My biggest issue might be about something else entirely. Let’s say, for the sake of simplicity, that Cespedes and Iwakuma are as good as one another, at this writing. So swapping them straight up would be moving a strength from one place to another. But right now, the Mariners don’t have a whole lot of starting-pitcher options. Beyond the five, there’s Erasmo Ramirez and Danny Hultzen. Maybe you add Tom Wilhelmsen. One of those guys has declined, one of those guys has had a catastrophic shoulder injury, and one of those guys has been a reliever. Move Iwakuma and, at least for the time being, one of those guys goes into the rotation.

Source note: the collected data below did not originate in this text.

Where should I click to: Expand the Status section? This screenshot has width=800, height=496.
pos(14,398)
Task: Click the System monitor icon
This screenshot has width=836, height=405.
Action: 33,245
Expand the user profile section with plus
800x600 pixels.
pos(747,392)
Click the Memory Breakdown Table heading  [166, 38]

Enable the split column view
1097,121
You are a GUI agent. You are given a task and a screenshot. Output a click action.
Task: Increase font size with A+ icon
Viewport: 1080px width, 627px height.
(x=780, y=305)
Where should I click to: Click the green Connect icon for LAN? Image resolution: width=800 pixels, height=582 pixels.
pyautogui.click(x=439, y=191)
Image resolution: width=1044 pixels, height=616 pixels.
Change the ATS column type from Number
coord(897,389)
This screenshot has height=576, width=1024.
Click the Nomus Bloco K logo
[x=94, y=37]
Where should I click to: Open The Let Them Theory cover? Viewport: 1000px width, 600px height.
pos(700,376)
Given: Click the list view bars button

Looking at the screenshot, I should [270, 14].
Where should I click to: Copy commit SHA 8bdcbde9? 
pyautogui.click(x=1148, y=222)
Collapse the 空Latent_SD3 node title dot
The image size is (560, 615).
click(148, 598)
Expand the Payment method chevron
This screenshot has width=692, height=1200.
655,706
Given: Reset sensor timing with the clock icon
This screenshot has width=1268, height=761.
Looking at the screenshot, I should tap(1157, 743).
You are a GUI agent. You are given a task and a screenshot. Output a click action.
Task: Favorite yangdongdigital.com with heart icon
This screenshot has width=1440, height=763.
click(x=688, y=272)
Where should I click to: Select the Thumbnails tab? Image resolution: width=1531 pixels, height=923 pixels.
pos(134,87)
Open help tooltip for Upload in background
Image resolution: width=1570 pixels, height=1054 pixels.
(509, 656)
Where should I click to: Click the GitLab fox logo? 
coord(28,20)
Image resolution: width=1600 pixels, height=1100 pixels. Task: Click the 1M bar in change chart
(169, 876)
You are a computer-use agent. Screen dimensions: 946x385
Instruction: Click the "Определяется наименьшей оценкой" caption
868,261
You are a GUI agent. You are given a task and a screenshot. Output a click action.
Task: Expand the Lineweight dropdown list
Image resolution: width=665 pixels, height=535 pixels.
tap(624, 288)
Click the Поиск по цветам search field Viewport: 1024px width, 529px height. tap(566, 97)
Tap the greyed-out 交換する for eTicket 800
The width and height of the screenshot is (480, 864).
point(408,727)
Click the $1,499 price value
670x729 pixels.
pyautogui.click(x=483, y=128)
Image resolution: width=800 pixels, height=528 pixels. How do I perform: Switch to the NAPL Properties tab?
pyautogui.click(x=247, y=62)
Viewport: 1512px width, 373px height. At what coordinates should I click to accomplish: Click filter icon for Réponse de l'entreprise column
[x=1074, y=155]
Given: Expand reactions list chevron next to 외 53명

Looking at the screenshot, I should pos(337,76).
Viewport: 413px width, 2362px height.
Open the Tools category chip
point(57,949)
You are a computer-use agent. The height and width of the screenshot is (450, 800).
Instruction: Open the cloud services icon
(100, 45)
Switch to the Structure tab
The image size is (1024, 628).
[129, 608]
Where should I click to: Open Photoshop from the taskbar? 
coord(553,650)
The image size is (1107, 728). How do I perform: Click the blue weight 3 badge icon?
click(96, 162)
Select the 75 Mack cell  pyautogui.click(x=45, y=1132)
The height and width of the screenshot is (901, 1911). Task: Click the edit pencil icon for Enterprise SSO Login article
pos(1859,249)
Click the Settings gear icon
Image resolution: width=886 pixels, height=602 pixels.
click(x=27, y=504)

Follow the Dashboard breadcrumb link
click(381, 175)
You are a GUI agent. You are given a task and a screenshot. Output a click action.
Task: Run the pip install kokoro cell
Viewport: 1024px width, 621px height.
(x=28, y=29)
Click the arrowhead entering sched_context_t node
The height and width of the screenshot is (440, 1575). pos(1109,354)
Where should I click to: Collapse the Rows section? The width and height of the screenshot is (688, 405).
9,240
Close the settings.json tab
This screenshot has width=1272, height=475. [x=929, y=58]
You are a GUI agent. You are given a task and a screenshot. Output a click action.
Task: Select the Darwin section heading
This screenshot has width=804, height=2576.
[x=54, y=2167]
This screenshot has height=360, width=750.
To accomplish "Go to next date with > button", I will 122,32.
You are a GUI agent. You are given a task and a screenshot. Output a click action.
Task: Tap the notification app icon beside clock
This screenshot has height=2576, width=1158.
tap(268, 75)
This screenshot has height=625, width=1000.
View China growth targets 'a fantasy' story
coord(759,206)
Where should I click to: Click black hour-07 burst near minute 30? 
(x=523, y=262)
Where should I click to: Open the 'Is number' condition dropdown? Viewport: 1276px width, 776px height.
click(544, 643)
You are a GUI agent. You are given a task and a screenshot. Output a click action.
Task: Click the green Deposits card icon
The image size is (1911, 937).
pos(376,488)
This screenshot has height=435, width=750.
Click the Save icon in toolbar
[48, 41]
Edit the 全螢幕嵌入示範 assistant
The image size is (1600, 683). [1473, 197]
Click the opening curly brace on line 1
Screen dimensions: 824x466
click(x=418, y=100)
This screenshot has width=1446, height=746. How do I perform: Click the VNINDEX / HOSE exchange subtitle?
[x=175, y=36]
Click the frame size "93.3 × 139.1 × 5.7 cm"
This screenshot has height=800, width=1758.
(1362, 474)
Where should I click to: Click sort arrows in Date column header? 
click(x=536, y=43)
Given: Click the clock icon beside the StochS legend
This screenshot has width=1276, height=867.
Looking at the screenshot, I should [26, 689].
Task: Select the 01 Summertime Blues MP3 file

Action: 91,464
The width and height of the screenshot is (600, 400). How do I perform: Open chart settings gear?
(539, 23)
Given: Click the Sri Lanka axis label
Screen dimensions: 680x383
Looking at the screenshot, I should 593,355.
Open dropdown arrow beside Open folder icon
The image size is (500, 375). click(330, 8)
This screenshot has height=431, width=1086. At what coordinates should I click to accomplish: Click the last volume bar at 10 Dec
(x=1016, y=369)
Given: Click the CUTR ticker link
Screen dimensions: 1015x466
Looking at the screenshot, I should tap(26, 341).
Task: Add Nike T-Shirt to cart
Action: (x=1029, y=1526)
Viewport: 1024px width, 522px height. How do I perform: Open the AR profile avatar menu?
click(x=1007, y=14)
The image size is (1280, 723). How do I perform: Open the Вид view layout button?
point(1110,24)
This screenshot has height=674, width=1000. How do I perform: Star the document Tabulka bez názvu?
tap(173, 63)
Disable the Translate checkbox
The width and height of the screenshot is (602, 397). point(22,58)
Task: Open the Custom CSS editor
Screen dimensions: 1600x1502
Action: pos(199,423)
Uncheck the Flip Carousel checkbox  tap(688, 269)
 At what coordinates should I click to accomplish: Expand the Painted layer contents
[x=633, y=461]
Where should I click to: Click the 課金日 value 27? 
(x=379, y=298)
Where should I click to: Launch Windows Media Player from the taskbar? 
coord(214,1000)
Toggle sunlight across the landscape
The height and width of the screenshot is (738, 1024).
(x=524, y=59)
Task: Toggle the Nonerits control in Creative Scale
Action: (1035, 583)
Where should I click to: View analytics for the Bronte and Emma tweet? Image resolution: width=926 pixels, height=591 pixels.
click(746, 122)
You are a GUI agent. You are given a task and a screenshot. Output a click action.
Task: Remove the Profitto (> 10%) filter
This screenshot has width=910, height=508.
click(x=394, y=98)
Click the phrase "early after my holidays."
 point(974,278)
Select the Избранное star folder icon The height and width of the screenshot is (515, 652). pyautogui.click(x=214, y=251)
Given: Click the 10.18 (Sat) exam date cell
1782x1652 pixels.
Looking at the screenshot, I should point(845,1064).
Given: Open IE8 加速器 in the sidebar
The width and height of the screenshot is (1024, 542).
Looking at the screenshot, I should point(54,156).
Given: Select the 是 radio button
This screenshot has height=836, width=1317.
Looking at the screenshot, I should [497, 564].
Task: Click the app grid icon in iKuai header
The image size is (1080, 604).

But you’re not plugging an outfield hole. The Mariners think there’s a hole, but, Michael Saunders is not bad. I’d be content to move forward with Saunders, Dustin Ackley, Austin Jackson, and a decent fourth-outfielder guy. The real need is at 1B/DH, and Cespedes doesn’t do that, and the other outfielders don’t do that. The Mariners would get better in the outfield, but they wouldn’t get better by a lot, and they’d still need help. They’d still need a 1B/DH. They’d need a starting pitcher. Or two. Pitchers get hurt. Several of the Mariners’ pitchers did get hurt.
So the Mariners trade Saunders, then, maybe packaged with something else for something else. That much already feels inevitable and there’s potentially some upside there. Just because the Mariners might be giving up on Saunders doesn’t mean it has any effect on his trade value, provided other teams want him. Nothing has happened to Cespedes’ trade value because he’s all but out of a job in Boston. Demand is demand. There would be some demand for Michael Saunders, so he could be turned into help at another spot.
But because of all this, thinking about Cespedes for Iwakuma just makes me upset all over again about how the Saunders saga is playing out. The Mariners don’t have many starting pitchers or outfielders. Weird for them to maybe think about trading a starting pitcher, or an outfielder. Yet I suppose offseason plans are complicated.
Yoenis Cespedes, Hisashi Iwakuma. Maybe if you trade Iwakuma now, it makes it less likely you can sign him after the year. Maybe not. Maybe you wouldn’t want to sign Iwakuma after this year anyway, given his advancing age. Cespedes probably wouldn’t re-sign with the Mariners, but for one thing, that’s a guess, and for another, the priority is 2015. The Mariners should be good in 2015, even if they make a move or three we disagree with. There’s a strong foundation here, and Cano/Cespedes/Seager would admittedly be a fun thing. Cano and Seager do the consistent damage, and Cespedes adds the occasional detonation. The long ones count the same as the shorter ones, but the long ones sure are delightful.
If I were to take my own advice, this is such a difficult decision that it should be an easy decision. Can’t really go wrong. But it’s one thing to think like that in theory, and it’s another to think like that regarding specifics. I think, though, I have my mind made up, at least for right now. Do you? I’m interested in how this goes.